● TASK REQUIREMENTS
Locate each line in the entries below that includes the string "sidebar", and copy those lines out in full. Matching is case-sensitive.

● Saved data entries
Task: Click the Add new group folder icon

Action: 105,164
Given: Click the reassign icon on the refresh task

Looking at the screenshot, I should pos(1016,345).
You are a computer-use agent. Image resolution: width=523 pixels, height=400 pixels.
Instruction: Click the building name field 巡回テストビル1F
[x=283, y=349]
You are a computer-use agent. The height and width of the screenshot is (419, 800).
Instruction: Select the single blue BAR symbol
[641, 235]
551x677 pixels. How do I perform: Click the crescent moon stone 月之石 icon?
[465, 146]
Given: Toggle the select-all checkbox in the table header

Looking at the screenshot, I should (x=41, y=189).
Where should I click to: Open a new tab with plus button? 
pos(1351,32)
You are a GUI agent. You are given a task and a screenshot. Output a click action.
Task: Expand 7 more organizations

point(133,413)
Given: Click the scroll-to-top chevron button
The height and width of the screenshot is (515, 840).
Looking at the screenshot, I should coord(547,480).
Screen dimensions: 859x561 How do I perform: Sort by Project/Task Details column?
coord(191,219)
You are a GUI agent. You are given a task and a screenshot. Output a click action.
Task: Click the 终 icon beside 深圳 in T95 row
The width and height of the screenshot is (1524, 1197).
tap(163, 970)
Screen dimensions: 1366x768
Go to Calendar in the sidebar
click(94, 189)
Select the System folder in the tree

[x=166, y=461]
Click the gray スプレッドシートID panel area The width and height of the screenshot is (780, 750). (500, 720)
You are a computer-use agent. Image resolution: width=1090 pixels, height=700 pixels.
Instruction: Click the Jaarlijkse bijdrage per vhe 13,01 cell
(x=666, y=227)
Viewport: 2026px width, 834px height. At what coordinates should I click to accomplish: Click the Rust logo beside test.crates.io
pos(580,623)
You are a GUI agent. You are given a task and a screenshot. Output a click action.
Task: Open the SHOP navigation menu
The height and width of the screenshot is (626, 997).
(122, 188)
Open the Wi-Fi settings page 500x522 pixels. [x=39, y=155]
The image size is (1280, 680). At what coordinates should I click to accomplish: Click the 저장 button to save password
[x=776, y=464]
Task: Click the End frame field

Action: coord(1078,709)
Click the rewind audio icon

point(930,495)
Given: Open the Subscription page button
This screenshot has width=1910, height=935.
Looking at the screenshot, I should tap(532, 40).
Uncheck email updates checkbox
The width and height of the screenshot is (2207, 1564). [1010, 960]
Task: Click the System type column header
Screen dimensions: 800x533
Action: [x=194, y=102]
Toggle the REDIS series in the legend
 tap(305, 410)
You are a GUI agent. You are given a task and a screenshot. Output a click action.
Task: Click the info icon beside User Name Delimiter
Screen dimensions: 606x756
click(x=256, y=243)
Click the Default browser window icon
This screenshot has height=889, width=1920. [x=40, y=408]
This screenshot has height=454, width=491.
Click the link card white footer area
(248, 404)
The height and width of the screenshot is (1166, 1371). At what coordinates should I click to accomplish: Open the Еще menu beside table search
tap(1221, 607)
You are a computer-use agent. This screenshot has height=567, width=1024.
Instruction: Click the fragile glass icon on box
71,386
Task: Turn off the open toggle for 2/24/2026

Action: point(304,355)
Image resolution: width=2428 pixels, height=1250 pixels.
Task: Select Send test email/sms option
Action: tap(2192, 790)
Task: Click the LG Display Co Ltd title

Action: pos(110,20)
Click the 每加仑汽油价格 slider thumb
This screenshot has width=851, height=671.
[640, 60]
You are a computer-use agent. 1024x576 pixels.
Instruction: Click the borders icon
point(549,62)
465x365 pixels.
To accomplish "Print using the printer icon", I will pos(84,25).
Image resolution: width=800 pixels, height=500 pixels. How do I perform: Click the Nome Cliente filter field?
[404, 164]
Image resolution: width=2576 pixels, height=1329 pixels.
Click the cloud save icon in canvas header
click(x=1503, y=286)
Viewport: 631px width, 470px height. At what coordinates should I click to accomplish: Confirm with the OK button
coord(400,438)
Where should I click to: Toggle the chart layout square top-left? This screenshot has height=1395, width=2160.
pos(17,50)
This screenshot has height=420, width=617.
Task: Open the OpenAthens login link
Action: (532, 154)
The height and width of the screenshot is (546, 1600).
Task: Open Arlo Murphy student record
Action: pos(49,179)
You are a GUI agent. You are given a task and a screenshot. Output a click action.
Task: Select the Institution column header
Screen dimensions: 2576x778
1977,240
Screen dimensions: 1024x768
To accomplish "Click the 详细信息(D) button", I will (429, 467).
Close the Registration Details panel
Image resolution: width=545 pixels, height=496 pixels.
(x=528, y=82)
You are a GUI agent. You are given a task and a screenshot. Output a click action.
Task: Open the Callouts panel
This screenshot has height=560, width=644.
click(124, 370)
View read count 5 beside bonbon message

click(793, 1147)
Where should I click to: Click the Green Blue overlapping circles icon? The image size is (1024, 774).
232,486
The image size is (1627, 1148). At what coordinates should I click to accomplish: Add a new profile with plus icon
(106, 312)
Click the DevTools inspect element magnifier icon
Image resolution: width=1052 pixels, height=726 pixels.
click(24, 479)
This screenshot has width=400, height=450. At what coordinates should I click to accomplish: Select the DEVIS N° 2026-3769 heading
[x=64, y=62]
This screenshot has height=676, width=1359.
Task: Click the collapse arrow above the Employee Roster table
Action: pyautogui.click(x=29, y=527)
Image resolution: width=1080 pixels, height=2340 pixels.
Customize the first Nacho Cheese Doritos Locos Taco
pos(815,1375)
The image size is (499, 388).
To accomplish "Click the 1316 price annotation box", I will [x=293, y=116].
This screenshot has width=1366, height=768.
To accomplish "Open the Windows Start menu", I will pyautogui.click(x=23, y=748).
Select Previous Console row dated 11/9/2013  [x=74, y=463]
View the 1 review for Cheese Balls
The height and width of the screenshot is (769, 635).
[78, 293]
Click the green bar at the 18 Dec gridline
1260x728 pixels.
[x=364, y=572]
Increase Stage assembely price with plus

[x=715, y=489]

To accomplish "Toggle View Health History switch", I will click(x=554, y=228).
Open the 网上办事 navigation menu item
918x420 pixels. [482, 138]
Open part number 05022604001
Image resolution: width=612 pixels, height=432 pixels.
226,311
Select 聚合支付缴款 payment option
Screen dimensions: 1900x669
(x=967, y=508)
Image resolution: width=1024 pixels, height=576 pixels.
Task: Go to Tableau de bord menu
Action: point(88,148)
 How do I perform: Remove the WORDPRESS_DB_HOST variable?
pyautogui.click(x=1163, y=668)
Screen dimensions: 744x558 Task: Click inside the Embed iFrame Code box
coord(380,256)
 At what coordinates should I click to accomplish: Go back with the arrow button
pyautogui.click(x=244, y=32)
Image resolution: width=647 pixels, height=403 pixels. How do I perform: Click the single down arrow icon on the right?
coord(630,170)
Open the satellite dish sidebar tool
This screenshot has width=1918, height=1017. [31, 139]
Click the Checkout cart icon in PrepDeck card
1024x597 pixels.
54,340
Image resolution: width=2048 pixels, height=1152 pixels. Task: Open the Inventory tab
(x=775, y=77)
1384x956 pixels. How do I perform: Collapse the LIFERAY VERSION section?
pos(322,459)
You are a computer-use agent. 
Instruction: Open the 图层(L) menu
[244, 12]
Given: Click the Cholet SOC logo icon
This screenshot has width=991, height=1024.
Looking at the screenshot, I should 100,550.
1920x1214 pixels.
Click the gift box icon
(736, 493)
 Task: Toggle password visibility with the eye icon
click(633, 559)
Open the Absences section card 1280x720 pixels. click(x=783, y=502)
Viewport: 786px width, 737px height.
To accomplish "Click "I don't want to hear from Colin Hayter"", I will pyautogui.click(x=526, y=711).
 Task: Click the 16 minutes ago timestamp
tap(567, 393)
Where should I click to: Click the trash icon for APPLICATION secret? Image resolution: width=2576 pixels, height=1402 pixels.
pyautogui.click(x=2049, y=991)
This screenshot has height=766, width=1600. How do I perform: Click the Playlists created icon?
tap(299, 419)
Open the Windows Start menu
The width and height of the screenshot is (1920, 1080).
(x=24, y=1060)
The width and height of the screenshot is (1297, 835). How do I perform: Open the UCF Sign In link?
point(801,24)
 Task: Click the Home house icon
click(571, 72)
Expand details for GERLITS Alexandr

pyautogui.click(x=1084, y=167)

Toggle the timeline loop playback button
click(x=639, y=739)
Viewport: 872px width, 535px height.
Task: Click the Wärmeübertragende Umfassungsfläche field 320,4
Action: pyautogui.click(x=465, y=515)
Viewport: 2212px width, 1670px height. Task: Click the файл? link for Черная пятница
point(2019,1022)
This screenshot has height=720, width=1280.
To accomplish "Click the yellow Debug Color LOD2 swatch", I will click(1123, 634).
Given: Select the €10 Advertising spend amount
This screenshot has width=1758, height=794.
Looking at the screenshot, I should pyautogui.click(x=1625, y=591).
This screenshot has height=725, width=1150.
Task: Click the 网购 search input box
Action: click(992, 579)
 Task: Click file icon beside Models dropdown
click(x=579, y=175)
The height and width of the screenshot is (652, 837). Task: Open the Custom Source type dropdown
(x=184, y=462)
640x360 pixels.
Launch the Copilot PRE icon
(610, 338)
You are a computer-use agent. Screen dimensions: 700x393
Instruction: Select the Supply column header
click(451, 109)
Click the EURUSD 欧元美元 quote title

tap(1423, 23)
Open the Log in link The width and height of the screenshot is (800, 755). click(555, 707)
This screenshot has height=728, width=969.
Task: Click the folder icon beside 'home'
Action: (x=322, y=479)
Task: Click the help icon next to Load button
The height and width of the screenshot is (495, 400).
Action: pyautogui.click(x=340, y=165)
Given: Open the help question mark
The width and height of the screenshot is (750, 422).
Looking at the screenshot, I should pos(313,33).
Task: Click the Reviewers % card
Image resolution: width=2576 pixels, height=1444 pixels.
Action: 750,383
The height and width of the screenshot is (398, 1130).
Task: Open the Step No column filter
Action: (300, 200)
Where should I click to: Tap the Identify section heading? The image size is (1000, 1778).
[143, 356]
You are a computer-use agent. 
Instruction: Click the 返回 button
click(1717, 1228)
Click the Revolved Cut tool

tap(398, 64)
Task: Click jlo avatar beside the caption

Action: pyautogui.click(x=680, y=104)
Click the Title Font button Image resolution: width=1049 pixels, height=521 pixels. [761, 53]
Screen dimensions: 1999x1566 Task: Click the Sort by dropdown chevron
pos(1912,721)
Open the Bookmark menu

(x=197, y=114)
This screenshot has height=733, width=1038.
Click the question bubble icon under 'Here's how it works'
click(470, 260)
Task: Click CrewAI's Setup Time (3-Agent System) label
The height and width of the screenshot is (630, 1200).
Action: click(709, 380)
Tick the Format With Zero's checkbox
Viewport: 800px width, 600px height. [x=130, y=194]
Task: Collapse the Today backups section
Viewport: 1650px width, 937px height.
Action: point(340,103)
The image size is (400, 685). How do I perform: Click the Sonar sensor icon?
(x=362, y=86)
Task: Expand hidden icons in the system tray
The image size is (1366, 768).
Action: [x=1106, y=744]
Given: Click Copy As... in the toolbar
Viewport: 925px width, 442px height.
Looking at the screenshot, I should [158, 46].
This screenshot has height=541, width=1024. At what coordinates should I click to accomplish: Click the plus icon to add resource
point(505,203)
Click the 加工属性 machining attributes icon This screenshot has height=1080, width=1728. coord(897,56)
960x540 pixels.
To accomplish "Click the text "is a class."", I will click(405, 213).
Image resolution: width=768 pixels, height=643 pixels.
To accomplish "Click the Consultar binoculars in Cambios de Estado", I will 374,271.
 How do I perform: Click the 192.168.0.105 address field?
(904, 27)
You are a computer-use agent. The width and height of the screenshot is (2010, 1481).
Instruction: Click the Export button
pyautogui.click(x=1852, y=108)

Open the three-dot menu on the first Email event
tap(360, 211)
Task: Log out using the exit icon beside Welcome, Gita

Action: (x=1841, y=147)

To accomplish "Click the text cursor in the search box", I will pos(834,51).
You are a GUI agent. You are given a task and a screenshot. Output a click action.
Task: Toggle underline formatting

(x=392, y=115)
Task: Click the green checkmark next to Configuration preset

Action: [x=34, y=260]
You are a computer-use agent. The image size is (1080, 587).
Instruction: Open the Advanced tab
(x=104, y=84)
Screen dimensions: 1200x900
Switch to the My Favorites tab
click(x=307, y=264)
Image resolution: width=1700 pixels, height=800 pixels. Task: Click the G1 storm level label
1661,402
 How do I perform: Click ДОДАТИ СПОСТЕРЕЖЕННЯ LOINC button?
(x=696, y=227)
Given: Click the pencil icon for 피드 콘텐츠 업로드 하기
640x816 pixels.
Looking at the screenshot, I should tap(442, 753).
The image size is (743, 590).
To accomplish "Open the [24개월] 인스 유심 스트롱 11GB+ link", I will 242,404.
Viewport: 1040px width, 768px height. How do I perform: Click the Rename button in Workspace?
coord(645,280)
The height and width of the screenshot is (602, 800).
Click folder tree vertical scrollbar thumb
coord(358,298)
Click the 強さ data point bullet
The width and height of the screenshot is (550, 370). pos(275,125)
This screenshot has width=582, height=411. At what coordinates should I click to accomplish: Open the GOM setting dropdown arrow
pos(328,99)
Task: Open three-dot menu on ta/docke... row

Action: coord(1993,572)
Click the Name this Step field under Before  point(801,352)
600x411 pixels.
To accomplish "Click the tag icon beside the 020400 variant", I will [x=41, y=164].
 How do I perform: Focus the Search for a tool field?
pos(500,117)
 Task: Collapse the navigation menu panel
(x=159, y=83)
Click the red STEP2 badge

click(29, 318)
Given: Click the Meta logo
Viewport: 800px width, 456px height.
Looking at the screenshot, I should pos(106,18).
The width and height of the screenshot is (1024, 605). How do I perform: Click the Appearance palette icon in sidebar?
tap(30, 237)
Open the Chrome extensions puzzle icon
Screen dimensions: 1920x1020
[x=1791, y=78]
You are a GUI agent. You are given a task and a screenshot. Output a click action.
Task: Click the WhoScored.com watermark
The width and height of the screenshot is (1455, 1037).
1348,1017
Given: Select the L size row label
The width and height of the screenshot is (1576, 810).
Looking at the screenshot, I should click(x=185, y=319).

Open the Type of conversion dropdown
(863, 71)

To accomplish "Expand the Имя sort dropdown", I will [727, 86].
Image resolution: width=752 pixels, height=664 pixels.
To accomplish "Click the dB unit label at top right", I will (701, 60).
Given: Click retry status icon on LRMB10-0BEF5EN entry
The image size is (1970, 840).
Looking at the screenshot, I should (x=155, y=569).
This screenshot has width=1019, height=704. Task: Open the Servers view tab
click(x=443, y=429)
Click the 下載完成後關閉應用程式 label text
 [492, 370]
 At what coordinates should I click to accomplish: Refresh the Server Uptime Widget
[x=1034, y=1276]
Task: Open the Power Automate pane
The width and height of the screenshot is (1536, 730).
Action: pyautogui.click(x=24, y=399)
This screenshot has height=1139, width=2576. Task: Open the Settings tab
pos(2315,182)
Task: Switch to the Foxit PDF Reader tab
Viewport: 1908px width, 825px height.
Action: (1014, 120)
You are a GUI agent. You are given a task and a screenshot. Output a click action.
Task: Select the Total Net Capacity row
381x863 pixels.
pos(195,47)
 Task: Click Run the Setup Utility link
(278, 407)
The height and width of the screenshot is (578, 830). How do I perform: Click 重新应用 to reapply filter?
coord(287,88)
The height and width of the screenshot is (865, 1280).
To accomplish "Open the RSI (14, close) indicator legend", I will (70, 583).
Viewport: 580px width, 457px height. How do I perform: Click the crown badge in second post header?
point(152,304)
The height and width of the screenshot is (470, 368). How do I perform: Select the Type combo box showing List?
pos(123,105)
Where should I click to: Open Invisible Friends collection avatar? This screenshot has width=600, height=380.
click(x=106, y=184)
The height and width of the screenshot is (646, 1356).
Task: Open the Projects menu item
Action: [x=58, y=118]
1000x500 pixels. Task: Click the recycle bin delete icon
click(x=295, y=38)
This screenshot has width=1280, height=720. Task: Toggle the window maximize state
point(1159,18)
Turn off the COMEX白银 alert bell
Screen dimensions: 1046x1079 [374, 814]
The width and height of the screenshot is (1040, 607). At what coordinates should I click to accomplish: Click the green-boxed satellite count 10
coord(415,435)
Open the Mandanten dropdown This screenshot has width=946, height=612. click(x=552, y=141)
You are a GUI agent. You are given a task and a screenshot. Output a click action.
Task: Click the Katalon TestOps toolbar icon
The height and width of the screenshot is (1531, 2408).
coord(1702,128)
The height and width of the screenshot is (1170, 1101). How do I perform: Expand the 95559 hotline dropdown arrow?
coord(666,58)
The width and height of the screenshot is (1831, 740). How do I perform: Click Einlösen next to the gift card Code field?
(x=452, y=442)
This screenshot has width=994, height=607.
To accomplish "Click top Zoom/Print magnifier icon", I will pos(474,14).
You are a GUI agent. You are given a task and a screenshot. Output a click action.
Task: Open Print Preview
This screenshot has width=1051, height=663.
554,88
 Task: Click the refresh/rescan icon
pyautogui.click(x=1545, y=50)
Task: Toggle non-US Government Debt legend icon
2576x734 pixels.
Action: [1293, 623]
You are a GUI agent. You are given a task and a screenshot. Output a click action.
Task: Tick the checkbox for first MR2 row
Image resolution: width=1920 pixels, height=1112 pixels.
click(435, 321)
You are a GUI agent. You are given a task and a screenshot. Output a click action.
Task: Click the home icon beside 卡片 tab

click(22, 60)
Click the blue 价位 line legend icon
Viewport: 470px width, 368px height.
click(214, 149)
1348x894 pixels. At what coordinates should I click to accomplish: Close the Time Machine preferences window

● TASK RESPONSE
Go to Calendar in the sidebar
Open the satellite dish sidebar tool
The width and height of the screenshot is (1024, 605). How do I perform: Click the Appearance palette icon in sidebar?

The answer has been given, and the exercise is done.